Microbes are key moderators in the cycling of marine dissolved organic matter (DOM), most of which remains unidentifiable at the molecular level. A major current question, however, is to what degree heterotrophic bacteria directly mediate C and N sequestration in the deep sea. Amino acids (AA) represent almost all organic N that can be identified at the molecular level, while D-AA enantiomers represent unique source-specific biomarkers for prokaryotes, known to be highly enriched in ocean DOM. If increasing bacterial-sourced material ultimately leads to millennial scale sequestration of refractory DOM (RDOM), then one would expect a clear correlation between bacterial biomarkers and DOM radiocarbon (Δ¹⁴C) ages, in particular in the deep sea. Here we directly test this idea for the first time, by measuring D-AA abundance and distribution in isolated Δ¹⁴C young vs. old DOM from the central north pacific gyre. We used a coupled ultrafiltration/solid phase extraction approach to isolate semi-labile vs. RDOM, based on known molecular weight and Δ¹⁴C age correlations. The Δ¹⁴C ages of isolated material ranged from 205-275 ybp for surface semi-labile DOM, to 6680-6740 ybp for deep ocean RDOM. We measured enantiomeric (D/L) AA ratios, as well as AA molar percentages to estimate traditional degradation parameters (DI and RI), in semi-labile vs.

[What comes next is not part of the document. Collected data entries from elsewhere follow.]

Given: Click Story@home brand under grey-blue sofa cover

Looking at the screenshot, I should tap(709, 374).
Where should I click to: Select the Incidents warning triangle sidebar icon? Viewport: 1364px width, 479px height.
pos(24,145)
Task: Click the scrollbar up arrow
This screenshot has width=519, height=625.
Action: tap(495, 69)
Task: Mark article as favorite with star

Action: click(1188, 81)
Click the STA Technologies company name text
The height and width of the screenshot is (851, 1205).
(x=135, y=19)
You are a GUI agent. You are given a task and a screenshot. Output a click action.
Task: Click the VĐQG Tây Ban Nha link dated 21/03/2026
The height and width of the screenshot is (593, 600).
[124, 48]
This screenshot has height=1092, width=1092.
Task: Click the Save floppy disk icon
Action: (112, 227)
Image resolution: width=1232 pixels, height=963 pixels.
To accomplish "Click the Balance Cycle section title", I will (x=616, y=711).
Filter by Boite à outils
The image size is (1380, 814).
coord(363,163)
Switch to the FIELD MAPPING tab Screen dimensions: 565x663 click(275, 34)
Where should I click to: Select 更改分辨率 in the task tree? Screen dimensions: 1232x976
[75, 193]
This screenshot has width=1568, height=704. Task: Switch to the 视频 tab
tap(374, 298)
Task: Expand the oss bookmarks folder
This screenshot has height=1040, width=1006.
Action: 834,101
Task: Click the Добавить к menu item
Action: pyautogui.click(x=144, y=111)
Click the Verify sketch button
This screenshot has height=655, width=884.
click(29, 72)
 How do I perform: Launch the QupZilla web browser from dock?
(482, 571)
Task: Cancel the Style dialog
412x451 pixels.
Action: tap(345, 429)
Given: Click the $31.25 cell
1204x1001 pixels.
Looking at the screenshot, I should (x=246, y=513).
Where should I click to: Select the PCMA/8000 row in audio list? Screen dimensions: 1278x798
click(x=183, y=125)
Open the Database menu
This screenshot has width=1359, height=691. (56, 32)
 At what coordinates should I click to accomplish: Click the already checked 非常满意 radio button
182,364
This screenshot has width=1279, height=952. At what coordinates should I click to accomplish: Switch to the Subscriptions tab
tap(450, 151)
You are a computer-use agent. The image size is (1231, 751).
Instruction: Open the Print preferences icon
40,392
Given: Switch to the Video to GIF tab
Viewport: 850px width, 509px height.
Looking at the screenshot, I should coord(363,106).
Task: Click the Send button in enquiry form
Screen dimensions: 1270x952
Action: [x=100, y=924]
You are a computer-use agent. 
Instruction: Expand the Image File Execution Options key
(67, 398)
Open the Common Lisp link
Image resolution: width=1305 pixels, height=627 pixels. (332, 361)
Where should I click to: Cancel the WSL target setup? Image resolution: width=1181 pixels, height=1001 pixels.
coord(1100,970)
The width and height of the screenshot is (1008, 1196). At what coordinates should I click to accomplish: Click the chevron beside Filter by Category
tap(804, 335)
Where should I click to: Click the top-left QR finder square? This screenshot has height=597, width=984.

RDOM fractions from the surface to deep ocean at HOT, Station ALOHA. We interpret our results in terms of the hypothesis of a microbial N pump, examining the similarity of microbial source signatures (D/L distributions) and calculated organic N contributions from heterotrophic bacteria, in the context of the Δ¹⁴C age of each fraction. Finally, we also evaluate these data vs. common AA molar percentage based indices of degradation.